Data supplied =>
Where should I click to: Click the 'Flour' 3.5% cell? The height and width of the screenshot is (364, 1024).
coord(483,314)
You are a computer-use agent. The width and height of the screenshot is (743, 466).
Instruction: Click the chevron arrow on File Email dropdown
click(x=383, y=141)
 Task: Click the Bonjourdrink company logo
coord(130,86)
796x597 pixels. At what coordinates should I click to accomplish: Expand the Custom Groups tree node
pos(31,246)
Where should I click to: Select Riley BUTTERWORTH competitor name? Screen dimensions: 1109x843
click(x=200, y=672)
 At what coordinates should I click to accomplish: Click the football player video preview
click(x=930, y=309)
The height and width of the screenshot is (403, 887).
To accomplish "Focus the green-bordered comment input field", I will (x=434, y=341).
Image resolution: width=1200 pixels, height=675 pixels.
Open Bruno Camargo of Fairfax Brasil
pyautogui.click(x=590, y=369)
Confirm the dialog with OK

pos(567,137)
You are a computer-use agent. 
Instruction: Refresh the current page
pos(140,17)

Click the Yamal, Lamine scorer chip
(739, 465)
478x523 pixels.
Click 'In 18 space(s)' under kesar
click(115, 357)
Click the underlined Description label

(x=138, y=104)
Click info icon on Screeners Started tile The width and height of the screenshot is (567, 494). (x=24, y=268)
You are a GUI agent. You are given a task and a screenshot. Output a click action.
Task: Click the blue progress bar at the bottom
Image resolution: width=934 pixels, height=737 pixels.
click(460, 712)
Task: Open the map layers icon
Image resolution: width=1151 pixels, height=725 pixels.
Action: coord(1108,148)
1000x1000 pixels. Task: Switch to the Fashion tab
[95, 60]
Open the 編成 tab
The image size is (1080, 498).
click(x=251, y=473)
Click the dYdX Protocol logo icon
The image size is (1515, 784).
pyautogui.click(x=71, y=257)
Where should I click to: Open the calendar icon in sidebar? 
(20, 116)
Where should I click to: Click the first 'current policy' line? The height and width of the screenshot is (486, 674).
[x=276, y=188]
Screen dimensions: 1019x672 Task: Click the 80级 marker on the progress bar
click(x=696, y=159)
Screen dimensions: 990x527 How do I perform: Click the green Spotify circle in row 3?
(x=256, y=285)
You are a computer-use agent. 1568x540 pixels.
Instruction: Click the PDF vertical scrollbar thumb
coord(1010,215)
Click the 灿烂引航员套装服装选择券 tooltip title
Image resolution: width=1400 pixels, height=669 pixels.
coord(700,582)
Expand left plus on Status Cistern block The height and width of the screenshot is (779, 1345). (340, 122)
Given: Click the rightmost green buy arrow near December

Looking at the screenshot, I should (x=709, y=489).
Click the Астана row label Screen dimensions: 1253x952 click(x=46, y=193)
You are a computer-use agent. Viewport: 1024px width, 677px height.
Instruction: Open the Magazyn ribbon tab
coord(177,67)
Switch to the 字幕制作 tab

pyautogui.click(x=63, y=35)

Directions for this task =>
Search the listing for the word "agent", and copy every line in which it is found.

Worked solution =>
You are a computer-use agent. The width and height of the screenshot is (743, 466).
You are a computer-use agent. 
You are a GUI agent. You are given a task and a screenshot. Output a click action.
You are a computer-use agent. 1568x540 pixels.
You are a computer-use agent. Viewport: 1024px width, 677px height.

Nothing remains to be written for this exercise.